O Guardador de Rebanhos ( Fernando Pessoa)


Escrito em 1911-1912

I


Eu nunca guardei rebanhos,


Mas é como se os guardasse.


Minha alma é como um pastor,


Conhece o vento e o sol


E anda pela mão das Estações


A seguir e a olhar.


Toda a paz da Natureza sem gente


Vem sentar-se a meu lado.


Mas eu fico triste como um pôr do Sol


Para a nossa imaginação,


Quando esfria no fundo da planície


É se sente a noite entrada


Como uma borboleta pela janela.


Mas a minha tristeza é sossego


Porque é natural e justa


E é o que deve estar na alma


Quando já pensa que existe


E as mãos colhem flores sem ela dar por isso.
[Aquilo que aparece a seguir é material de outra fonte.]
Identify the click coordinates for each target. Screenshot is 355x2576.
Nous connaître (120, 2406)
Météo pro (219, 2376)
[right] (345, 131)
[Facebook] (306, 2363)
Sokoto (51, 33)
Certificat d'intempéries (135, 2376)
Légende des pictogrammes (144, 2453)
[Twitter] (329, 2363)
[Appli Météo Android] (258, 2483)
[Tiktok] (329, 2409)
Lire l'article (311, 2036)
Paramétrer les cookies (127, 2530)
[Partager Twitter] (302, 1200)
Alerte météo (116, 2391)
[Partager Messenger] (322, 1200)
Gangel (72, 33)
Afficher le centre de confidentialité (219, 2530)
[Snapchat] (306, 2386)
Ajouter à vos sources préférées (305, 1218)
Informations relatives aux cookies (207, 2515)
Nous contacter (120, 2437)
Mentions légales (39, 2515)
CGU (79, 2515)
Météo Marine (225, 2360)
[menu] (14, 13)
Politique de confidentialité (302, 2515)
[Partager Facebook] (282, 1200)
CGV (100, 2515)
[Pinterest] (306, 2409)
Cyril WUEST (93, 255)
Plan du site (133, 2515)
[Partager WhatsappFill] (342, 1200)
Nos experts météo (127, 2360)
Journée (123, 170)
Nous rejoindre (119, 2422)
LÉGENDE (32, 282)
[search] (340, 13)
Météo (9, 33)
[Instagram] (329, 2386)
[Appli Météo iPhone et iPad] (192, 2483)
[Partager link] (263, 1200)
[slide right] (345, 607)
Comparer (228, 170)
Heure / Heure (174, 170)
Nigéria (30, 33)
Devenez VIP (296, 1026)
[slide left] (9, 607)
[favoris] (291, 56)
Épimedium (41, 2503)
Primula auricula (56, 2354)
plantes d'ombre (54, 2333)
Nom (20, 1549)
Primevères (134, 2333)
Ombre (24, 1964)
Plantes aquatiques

Como um ruído de chocalhos


Para além da curva da estrada,


Os meus pensamentos são contentes.


Só tenho pena de saber que eles são contentes,


Porque, se o não soubesse,


Em vez de serem contentes e tristes,


Seriam alegres e contentes.


Pensar incomoda como andar à chuva


Quando o vento cresce e parece que chove mais.


Não tenho ambições nem desejos


Ser poeta não é uma ambição minha


É a minha maneira de estar sozinho.


E se desejo às vezes






Por imaginar, ser cordeirinho



(Ou ser o rebanho todo


Para andar espalhado por toda a encosta


A ser muita cousa feliz ao mesmo tempo),


É só porque sinto o que escrevo ao pôr do Sol,


Ou quando uma nuvem passa a mão por cima da luz


E corre um silêncio pela erva fora.


Quando me sento a escrever versos


Ou, passeando pelos caminhos ou pelos atalhos,


Escrevo versos num papel que está no meu pensamento,


Sinto um cajado nas mãos


E vejo um recorte de mim


No cimo dum outeiro,


Olhando para o meu rebanho e vendo as minhas ideias,


Ou olhando para as minhas ideias e vendo o meu rebanho,


E sorrindo vagamente como quem não compreende o que se diz


E quer fingir que compreende.


Saúdo todos os que me lerem,


Tirando-lhes o chapéu largo


Quando me veem à minha porta


Mal a diligência levanta no cimo do outeiro.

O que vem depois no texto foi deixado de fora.